Room 4E.15 (fourth floor, at the end of the E-wing)
Reflections is a Special Area of Study dedicated to interdisciplinary explorations of seminal works in literature, philosophy, social sciences, and the arts. We offer challenging courses in seminar-style settings where students can earn English, Humanities, French, Social Science disciplines, and complementary course credits. Since its establishment in 1970, Reflections has strived to form a community of motivated people to learn about Great Works from the Ancient World until today. All our seminars take place in 4E.15, a comfortable room filled with couches, big windows, and student art, where you can also spend time in between classes.
Reflections seminars are designed as paired-courses in a seminar that integrates two credits you earn during the semester. Paired courses allow you to examine the same topic from multiple perspectives. You might, for example, take a course on Herman Melville’s Moby Dick, which examines the book from both a Humanities and an English point of view. Alternatively, you may enroll in a Reflections seminar on classic cinema, which analyzes the same films as examples of scriptwriting for a French credit and studies their philosophical underpinnings for a Humanities class. You might also choose to take a History seminar, which studies Crime and Society from both European and First Nations traditions.
Students in any program may register for one or more Reflections seminars. Students typically take one or two of our seminars per semester (therefore earning up to four credits per semester). Enrolling in a Reflections seminar is on a semester-by-semester basis, and you are always free to choose whether or not you would like to take another one.

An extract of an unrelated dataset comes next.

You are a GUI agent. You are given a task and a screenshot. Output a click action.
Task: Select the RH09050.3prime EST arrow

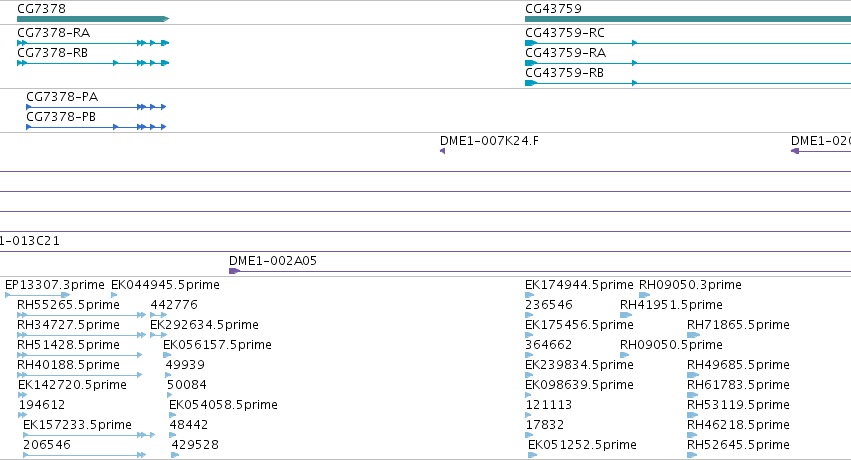pyautogui.click(x=644, y=295)
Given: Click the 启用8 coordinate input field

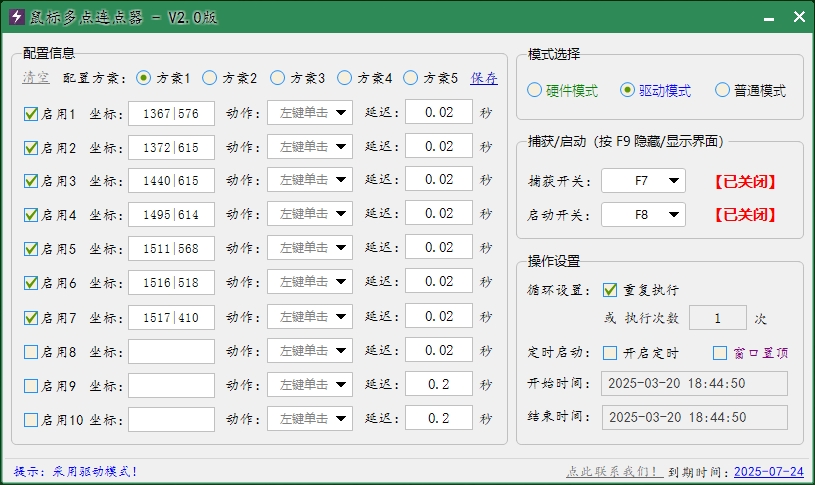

Reflections emphasizes close reading of challenging texts, extensive class discussion, and many written projects, which often include options for online and creative work. All our seminars take place in 4E.15, where students can also spend time in between classes discussing course material and building our intellectual community. Our graduates come back from university to report that they feel well-prepared because they learned in Reflections how to read difficult material, how to be critical, how to speak in class, and how to write effective essays.